「お尻呼吸」が実用化される!?人間が対象の第I相試験で安全性を確認Photo:PIXTA

 昨年のイグ・ノーベル賞「生理学賞」を受賞した「お尻を使った呼吸」(代表:東京科学大学/大阪大学・武部貴則教授)を覚えているだろうか?

 ドジョウの「腸呼吸」にヒントを得て、もしかして「肺呼吸」が常識の哺乳類も「腸呼吸」ができるのでは?と研究を進め、みごと動物実験で「腸呼吸」を実証してみせた。

 腸呼吸=腸換気法(通称EVA法)を低酸素状態にしたブタで試した研究では、酸素を溶かした薬剤(パーフルオロデカリン:PFD/薬事承認済み)をお尻から投与すると、腸管を通る静脈血を介して酸素と二酸化炭素の交換が生じ、低酸素状態の改善と二酸化炭素の減少をもたらした。

 EVA法が注目されるのは、肺が未熟で呼吸が十分にできない新生児や、重度呼吸不全で人工呼吸器や体外式膜型人工肺に頼るしかない急性期患者の福音となる可能性があるからだ。

 人工呼吸器の装着には肺炎や肺の損傷リスクのほか、長期的には重要な臓器での出血、血栓症リスクを伴う。少しでも肺を休められる補助手段があれば、時に致死的になりかねない合併症の軽減に役立つ。

 この10月に報告された世界初のヒト対象臨床試験(第I相)では、健康な20~45歳の成人男性27人の直腸(つまりお尻)から非酸素化PFDを投与。様子を確認しながら投与量を25mLから最大1500mLまで段階的に増やし、安全性と忍容性を評価している。

 その結果、PFDを投与しても重大な有害事象や毒性は認められず、ヒトでもEVA法が安全に実施できることが示唆された。さすがに最大用量の1500mLでは腹部の不快感や軽い痛みがあったが、排泄で軽快している。

 また、非酸素化PFDにもかかわらず、500mL、1000mLを投与した高用量群では、酸素飽和度がおよそ1%上昇する変化が観察された。
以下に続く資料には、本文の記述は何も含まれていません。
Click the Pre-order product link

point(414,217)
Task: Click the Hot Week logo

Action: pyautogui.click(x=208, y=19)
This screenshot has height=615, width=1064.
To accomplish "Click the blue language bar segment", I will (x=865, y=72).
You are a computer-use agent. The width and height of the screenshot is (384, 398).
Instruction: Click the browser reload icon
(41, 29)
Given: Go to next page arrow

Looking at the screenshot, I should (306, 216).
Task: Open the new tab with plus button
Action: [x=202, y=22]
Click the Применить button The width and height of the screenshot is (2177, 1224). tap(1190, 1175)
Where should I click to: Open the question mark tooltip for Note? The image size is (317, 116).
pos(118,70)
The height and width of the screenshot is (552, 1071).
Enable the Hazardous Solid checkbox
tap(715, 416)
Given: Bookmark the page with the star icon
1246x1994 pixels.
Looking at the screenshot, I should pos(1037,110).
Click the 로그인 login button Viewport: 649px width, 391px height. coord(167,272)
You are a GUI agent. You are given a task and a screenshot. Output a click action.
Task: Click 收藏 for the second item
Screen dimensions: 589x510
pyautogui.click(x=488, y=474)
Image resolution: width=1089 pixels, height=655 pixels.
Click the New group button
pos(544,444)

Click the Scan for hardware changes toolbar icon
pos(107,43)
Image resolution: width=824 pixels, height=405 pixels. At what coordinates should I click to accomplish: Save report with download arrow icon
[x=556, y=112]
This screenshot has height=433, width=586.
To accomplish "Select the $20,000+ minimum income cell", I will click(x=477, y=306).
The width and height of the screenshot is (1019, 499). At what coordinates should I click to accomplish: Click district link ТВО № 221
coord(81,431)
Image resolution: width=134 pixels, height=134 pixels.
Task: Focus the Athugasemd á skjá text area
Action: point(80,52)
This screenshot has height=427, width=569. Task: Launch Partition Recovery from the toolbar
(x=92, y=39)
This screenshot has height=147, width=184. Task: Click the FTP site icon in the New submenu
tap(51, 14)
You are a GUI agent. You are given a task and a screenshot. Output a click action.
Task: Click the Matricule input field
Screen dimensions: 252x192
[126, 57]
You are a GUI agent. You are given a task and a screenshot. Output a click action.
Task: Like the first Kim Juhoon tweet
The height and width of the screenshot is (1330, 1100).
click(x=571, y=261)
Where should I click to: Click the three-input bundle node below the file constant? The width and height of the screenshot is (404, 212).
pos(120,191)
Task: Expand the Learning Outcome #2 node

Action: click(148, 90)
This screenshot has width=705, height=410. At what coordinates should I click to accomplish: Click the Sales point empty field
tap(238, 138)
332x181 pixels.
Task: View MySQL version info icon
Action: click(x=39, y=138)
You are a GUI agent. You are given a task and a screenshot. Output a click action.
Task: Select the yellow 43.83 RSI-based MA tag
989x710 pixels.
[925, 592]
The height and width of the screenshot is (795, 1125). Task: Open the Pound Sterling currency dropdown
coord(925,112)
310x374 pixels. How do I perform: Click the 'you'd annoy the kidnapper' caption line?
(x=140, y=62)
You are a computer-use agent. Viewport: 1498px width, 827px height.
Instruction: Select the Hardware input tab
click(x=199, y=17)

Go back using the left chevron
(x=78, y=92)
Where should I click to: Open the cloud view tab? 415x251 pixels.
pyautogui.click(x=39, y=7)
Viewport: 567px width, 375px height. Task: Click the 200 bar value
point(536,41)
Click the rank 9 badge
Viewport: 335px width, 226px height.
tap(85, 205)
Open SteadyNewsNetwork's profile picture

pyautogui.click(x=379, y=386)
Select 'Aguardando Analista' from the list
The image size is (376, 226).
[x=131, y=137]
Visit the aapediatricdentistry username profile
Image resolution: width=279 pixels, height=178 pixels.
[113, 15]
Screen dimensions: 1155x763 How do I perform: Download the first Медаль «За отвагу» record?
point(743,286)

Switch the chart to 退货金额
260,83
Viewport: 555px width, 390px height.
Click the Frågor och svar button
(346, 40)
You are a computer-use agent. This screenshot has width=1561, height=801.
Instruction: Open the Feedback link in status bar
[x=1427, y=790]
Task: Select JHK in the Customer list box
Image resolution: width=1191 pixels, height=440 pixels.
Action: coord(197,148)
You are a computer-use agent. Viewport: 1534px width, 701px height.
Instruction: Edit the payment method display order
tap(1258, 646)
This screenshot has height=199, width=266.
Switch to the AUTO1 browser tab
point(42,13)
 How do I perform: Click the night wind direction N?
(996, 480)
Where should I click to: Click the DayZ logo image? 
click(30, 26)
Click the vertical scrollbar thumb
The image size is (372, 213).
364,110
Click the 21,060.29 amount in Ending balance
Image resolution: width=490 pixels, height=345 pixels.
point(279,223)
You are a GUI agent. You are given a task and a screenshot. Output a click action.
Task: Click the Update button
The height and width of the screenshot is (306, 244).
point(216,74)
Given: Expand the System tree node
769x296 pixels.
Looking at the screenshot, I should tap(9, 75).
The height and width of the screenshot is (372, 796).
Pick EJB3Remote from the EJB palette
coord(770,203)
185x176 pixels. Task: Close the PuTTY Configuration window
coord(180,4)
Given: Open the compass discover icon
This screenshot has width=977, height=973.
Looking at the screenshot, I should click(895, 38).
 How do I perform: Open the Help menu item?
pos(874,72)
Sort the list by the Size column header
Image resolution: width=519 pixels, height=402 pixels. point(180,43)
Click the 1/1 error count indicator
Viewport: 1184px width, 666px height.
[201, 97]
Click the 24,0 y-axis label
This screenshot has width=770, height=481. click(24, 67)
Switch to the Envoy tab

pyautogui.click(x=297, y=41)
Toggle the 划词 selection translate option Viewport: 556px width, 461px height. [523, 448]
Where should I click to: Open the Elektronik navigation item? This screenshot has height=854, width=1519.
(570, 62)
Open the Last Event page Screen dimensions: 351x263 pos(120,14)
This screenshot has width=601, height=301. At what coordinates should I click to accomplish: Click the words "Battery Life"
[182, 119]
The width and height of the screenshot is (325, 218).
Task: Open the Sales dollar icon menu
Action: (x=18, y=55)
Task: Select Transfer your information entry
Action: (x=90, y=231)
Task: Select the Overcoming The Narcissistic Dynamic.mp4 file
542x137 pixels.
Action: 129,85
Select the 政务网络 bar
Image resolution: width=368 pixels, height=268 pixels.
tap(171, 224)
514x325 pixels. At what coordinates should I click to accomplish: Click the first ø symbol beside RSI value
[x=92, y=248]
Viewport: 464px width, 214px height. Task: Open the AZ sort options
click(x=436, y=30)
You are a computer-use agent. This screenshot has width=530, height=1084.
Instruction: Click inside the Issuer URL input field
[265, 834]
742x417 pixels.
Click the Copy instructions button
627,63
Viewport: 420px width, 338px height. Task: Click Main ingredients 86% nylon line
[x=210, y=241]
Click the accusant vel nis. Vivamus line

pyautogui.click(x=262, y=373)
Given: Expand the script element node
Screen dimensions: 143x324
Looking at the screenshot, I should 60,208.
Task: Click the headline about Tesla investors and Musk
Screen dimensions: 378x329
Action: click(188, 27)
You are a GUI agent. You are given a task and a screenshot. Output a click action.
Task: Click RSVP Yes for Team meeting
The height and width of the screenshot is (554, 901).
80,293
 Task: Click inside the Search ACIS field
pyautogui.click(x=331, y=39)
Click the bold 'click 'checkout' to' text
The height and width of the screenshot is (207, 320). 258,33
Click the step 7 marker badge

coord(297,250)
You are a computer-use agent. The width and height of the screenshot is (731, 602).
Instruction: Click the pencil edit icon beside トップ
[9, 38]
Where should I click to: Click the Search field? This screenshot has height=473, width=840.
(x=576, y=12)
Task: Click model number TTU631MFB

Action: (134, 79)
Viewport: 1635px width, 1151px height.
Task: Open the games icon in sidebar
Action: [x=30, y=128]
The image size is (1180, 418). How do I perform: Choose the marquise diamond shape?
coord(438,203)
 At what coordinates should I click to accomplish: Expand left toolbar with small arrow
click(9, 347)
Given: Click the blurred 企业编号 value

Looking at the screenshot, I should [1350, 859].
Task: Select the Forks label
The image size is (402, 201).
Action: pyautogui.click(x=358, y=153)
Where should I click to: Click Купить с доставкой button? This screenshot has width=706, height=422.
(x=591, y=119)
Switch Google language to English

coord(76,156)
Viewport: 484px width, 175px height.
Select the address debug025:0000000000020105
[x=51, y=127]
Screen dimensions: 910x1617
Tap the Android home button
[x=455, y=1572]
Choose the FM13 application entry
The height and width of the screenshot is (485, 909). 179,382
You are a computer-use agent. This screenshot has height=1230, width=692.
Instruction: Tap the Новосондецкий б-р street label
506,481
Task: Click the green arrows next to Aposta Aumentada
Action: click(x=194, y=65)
研究者は「大気中の酸素がPFDに溶け出して、腸呼吸で酸素を供給した可能性」を指摘している。つまり、EVA法の原理を後押しする結果だったのだ。

 次のステップは重度呼吸不全患者に酸素化PFDを投与し、その有効性を検証することだ。イグ・ノーベル賞から生まれた治療アプローチが臨床現場で輝く日が待ち遠しい。